On 23rd Menachem Av 5590 [August 12, 1830] there appeared before us...a woman Mindela who is commonly known as Minka bat Yehuda Leib, and she appointed R. Aaron ben R. Yehuda of Lissa to be her agent to receive a Get from her husband Samuel who is commonly known as Long Zanvil ben Mordechai ben Meir who lives in Sydney on the sea coast in the State of South Wales...And let it be known that after discussing the matter the Gaon, Head of the Bet Din, and the Bet Din determined that the above R. Aaron, who is the agent for receipt (שליח לקבלה) of the above woman, will first affect the Get as an agent of acceptance before a Bet Din and witness to the handing over [of the Get].  And after he has received the Get from him with the intent of receiving, he will instruct the man to appoint him as his agent of delivery (שליח להולכה) and execute the Get as is required for an agent for transmission.

The kind of agency that Rabbi Levy used was not common. Usually the envoy was acting on the husband's behalf to deliver a Get to his wife. Here however, Levy was acting on the wife's behalf to receive the Get from her husband. Once Levy received the Get, it would immediately take effect, even if the good rabbi never made it back to London. In addition Rabbi Levy would have to act as a Sofer and write the Get, and convene a Bet Din in Australia to verify the procedure.  But first he would have to find Long Zanvil.

R. Levy left for Australia on August 17, 1830 and arrived some three months later, on December 21, 1830.  While there, he managed to track down Long Zanvil and convinced him to give a Get to his estranged wife. He then wrote the Get, and found five Jewish laymen: three to to act as a Bet Din and two to witness the handing over of the Get from the husband to the Rabbi. Rabbi Levy stayed in Sydney for five months, during which time his skills as a Sofer were put to good use. He sold a new Sefer Torah to the community, which he likely wrote himself, and repaired mistakes in several others.  
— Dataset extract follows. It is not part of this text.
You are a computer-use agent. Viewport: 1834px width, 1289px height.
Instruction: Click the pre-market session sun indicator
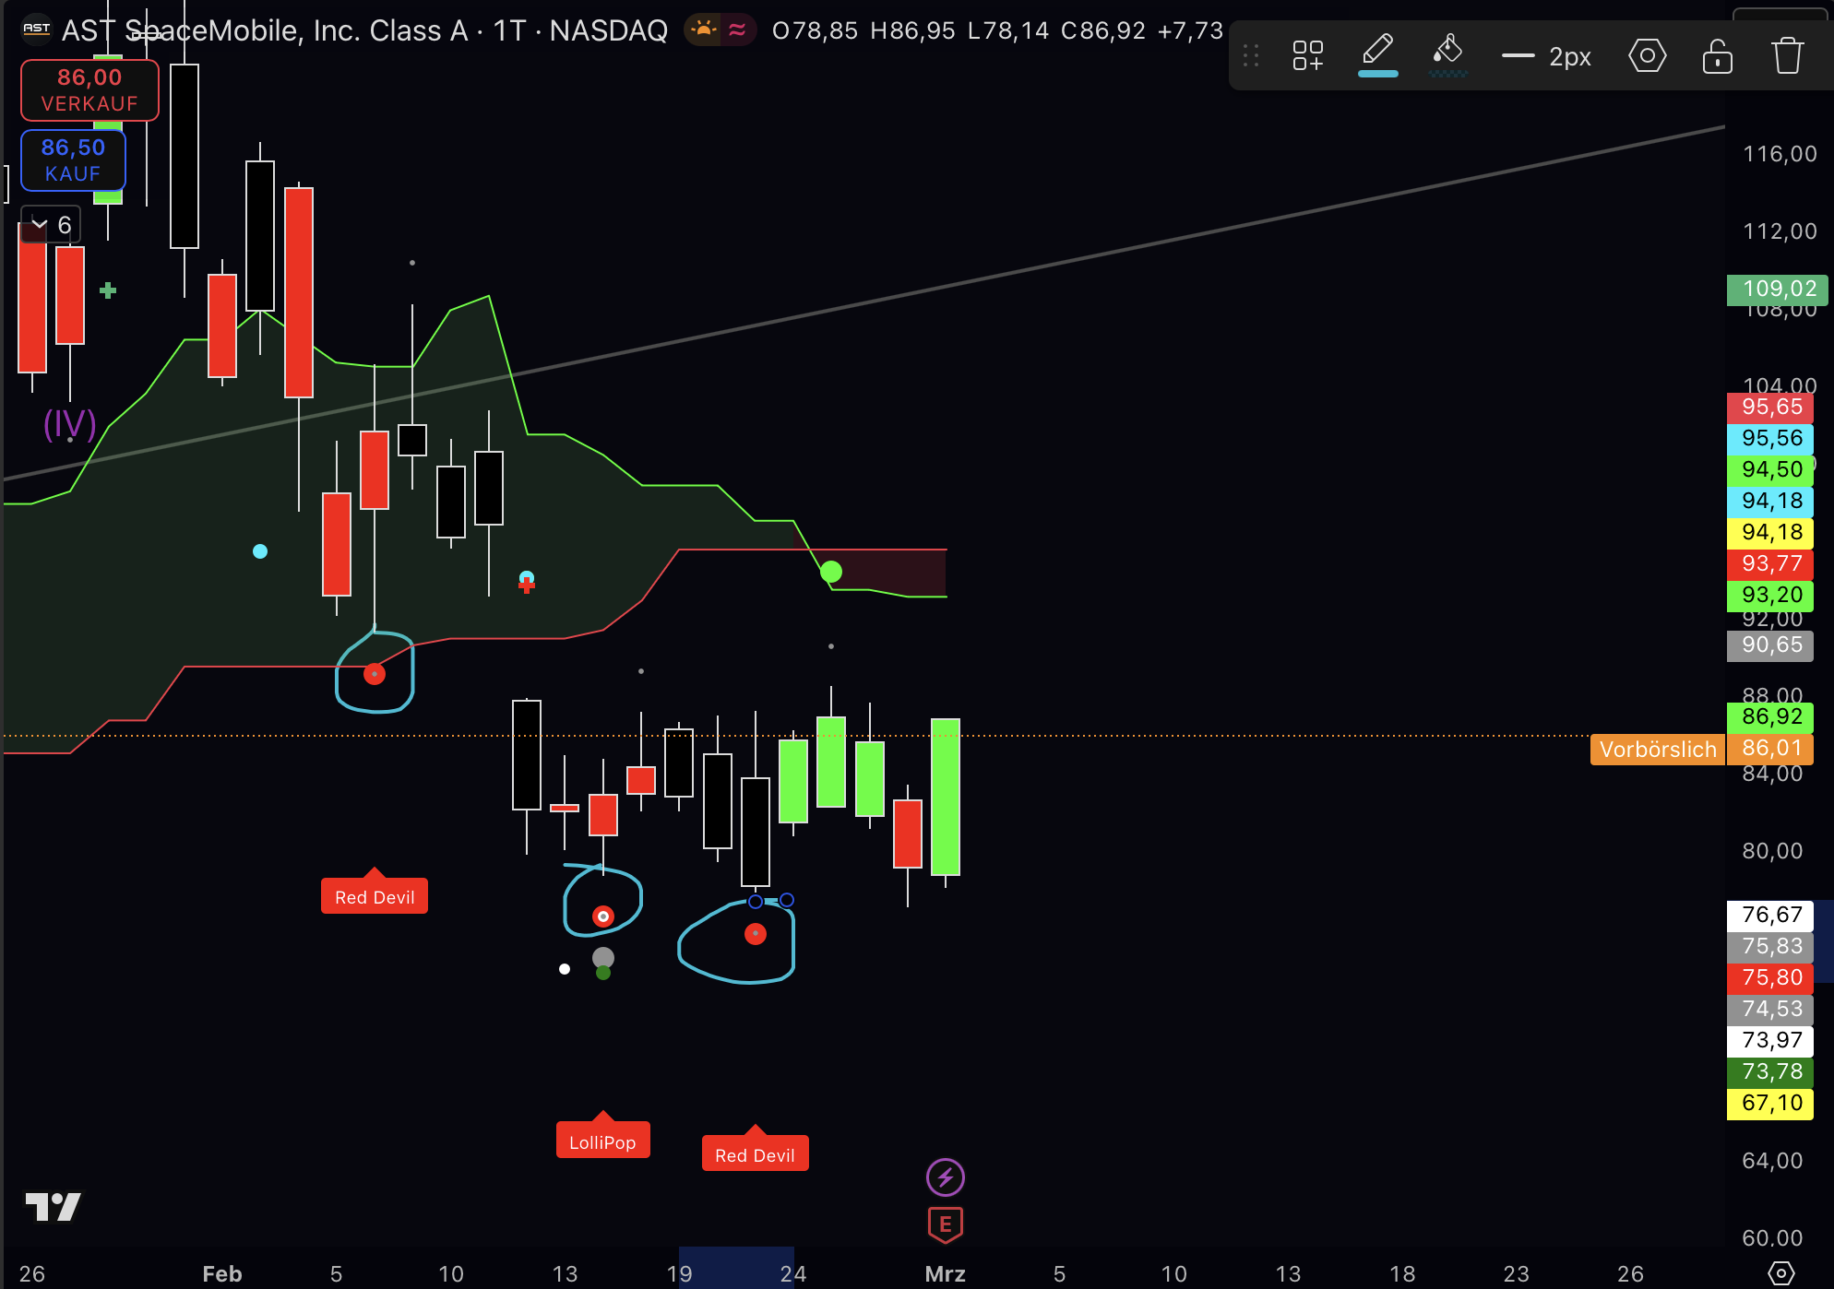[x=703, y=30]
In early May 1831, Levy set sail to London, with a cow, a gift from the Jewish community of Sydney, which would provide him with fresh milk during his long voyage.  He arrived home after four months at sea, and a couple of weeks later the London Bet Din convened a session to formally hand over the Get to Minka. Here is what happened, as recorded in the notes of the London Bet Din

On the 27th of Tishrei 5592 [October 4, 1831], further to what is written above, the Gaon, Head of the Bet Din, executed the Get in accordance with the law of an agent for transmission...And when the agent gave the Get to the woman Mindela, who is commonly known as Minka bat Yehuda Leib, he declared "I wrote the Get with intent (לשמה) and the witnesses also signed it before me with the intent for the purpose of divorce.

Some Questions about the Voyage

A number of questions remain about the trip.  Here are a few of them:

  1. Why did Mindela wait for over twenty years before asking for a Get?

  2. Who financed the voyage, which cost about 100 pounds, which is over $15,000 today?

  3. Why did Rabbi Levy undertake the voyage without knowing where Long Zanvil was living, and whether he was prepared to give a Get

Jeremy Pfeffer, the author of the book that details the trip, believes that there had to have been some communication between the couple, and that the voyage was likely financed by Rabbi Levy himself. Pfeffer writes:

To the best of our knowledge, he was not related to any of the parties involved nor did he receive any great monetary remuneration for the mission. Putting our contemporary cynicism aside, we may believe that his motives were simply altruistic; there was a wrong that needed to be corrected and he alone could do so. And so we may fairly conclude that he undertook the mission to Australia simply for its own sake and for the sake of Heaven, לשמה ולשם שמים.

Two years after his return from Australia, Rabbi Levy was appointed to the London Bet Din where he served as Dayan and Secretary. His mission, now all but forgotten, is a wonderful example of a rabbi doing the right thing to help a women obtain a Get. יהי זכרו ברוך.